Alberto Gómez Barbosa[1]

 

Este texto evoca, en el marco de un acto que tuvo lugar el 6 de junio del año en curso en que se impuso a la sala de música de cámara del Palacio de la Cultura y la Comunicación (palcco) de Zapopan el nombre de Monseñor José Ruiz Medrano, la figura y el legado de este eclesiástico tapatío esencialmente ligado al quehacer cultural en Jalisco en el siglo xx.[2]

 

Esta noche se impondrá a la sala de música de cámara del centro cultural palcco el nombre del Canónigo José Ruiz Medrano.

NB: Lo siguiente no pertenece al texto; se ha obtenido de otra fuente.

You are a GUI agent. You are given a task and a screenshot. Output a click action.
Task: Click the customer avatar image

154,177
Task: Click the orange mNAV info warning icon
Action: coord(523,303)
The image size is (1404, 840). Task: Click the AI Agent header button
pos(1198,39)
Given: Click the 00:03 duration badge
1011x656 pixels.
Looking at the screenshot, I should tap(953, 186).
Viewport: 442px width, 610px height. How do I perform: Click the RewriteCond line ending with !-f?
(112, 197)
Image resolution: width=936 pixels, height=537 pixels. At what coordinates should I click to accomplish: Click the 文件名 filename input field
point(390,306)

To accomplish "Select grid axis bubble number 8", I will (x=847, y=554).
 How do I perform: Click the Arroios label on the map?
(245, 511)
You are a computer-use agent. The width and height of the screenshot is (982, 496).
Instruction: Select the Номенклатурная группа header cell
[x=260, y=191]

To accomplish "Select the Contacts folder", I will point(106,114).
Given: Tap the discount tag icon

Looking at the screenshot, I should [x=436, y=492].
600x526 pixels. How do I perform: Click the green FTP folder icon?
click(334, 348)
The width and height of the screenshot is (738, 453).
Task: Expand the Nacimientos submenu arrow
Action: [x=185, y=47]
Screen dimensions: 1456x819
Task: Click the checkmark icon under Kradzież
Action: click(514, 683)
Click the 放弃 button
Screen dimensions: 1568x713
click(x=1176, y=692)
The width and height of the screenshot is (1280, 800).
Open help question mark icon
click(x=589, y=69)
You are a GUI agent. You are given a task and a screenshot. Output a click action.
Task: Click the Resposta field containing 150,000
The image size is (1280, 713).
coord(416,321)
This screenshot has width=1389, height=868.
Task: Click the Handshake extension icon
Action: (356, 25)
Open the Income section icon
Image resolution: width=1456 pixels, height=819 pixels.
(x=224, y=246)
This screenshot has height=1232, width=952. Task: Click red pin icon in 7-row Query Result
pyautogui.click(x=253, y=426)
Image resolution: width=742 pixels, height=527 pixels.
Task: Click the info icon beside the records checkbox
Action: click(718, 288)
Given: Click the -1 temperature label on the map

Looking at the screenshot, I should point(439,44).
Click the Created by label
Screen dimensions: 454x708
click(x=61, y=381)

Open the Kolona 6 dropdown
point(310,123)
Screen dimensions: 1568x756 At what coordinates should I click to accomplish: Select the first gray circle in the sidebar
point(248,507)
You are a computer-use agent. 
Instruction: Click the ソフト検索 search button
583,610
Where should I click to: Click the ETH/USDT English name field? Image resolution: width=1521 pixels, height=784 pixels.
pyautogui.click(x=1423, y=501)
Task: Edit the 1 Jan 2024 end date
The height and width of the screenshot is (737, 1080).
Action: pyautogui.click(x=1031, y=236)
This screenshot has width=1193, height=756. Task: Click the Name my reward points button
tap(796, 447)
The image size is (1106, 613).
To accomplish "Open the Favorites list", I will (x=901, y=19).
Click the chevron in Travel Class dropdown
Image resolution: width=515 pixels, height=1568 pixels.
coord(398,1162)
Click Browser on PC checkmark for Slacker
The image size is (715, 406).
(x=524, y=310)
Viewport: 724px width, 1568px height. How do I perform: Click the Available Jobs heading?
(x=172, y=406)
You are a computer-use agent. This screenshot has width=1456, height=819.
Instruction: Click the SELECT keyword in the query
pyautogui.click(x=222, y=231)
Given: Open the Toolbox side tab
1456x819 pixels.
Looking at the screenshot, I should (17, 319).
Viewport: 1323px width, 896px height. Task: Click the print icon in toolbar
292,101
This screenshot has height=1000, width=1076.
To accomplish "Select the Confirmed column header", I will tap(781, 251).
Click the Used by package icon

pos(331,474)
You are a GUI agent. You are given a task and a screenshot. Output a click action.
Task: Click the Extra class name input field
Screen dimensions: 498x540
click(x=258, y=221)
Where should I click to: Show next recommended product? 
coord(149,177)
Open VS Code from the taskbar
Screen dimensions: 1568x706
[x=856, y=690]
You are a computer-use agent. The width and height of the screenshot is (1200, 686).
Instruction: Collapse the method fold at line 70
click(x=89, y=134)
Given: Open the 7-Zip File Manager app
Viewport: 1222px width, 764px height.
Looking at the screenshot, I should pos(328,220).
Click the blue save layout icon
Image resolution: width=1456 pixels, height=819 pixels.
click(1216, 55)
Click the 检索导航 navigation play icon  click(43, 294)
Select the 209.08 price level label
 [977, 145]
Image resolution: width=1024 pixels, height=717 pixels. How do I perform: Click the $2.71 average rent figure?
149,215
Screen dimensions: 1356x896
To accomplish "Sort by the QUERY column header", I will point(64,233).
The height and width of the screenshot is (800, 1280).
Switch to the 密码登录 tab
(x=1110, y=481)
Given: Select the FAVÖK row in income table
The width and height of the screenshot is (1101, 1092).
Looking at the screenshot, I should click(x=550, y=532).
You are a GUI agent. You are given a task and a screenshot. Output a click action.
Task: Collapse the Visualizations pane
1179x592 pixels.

Nada más justo.

Hombre de muy vasta cultura, interesado profundamente por las humanidades: latinista, teólogo, musicólogo, compositor y director de música coral, orador de gran finura y con esa estatura espiritual de quienes en su tránsito por la vida “nada humano les es ajeno”, Monseñor Ruiz Medrano fue apasionado del deporte, especialmente del futbol, al que dedicó mucho de su tiempo como espectador, pero también y por consejo de Manuel J. Yerena, rector del Seminario de San José y luego Obispo de Huejutla, como pastor de los deportistas.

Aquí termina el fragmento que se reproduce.